Explain To Myself : Ensemble Methods
What are ensemble methods?
Ensemble methods refer to an machine learning algorithm that is combination of classifiers to tackle a classification problem by using the results from all these classifications to determine a label (usually by a vote).
A vote is a majority based voting mechanism. For instance, of 10 classifiers, 4 voted for label X and 6 voted for label Y, the voting result is label Y has 6 > 4.
Why is it useful?
It can be better than using a single classifier in many cases. Suppose there are 4 independent classifiers classifying two labels X and Y, then observe that a data instance with label Y predicted by these classifiers:
Classifier | 1 | 2 | 3 | 4 |
---|---|---|---|---|
Label | Y | X | Y | Y |
Even though classifier 2 predicted X (which is wrong), through voting, the final result is still Y (3 Y > 1 X).
Thus, the result is wrong only if more than half of the classifiers are wrong.
When does it fail?
If the error rate is larger than 0.5 for each classifier, then the classifiers will be correct only if more than half of the classifiers are correct.

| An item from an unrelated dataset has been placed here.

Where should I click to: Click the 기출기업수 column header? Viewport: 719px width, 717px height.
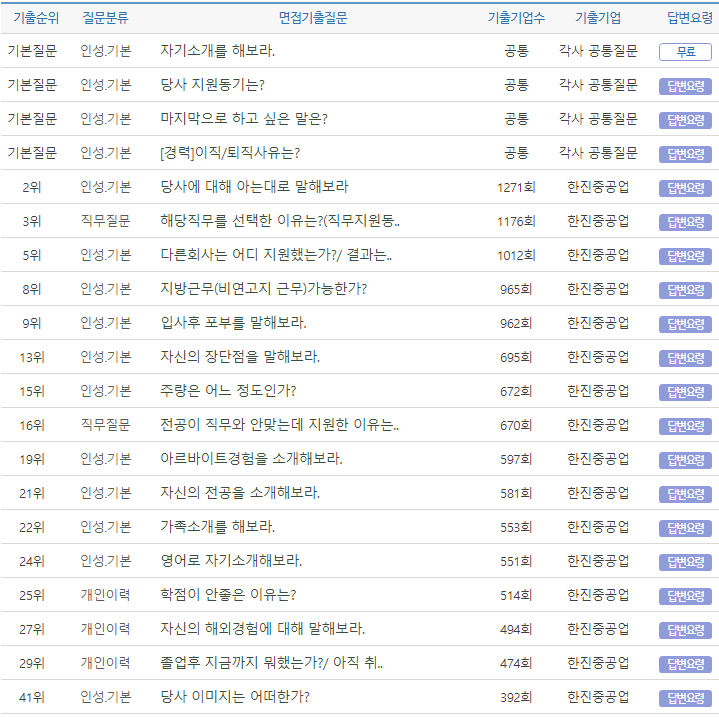(516, 18)
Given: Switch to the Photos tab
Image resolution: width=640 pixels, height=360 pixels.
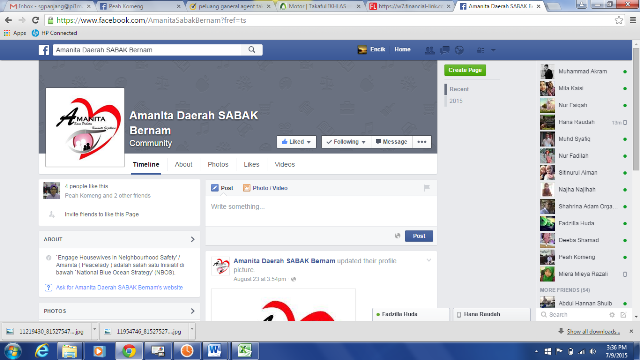Looking at the screenshot, I should point(218,164).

The net result is that the set of classifiers predict more wrong answers, in this case do not use ensemble methods.
What is the error rate of the ensemble method, assuming the error rate of each classifier is 0.15?

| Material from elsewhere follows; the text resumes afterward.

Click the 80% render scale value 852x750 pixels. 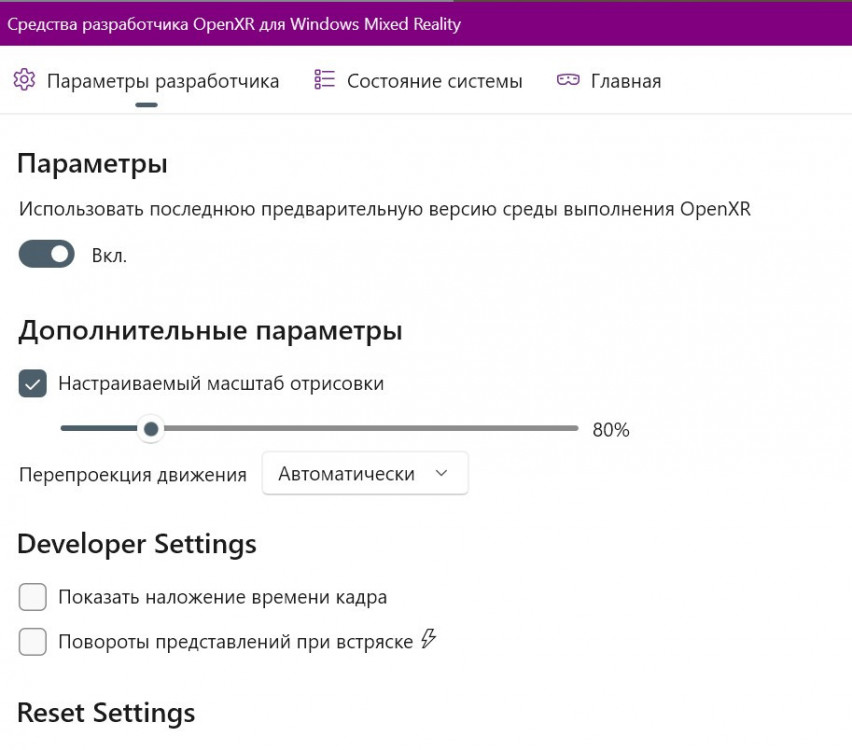tap(611, 431)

It is given by the general formula of:
error_rate_of_ensemble = 0
for i in [floor(n/2)+1, n]:
error_rate_of_ensemble += nCr(i, n) * error_rate^i * (1 – error_rate)^(n-i)
where n = number of classifiers,
error_rate = error rate of each classifier (assumed equal here)
In our case, if the error rate of a single classifier is 0.15, the error rate of the ensemble would be only 0.01.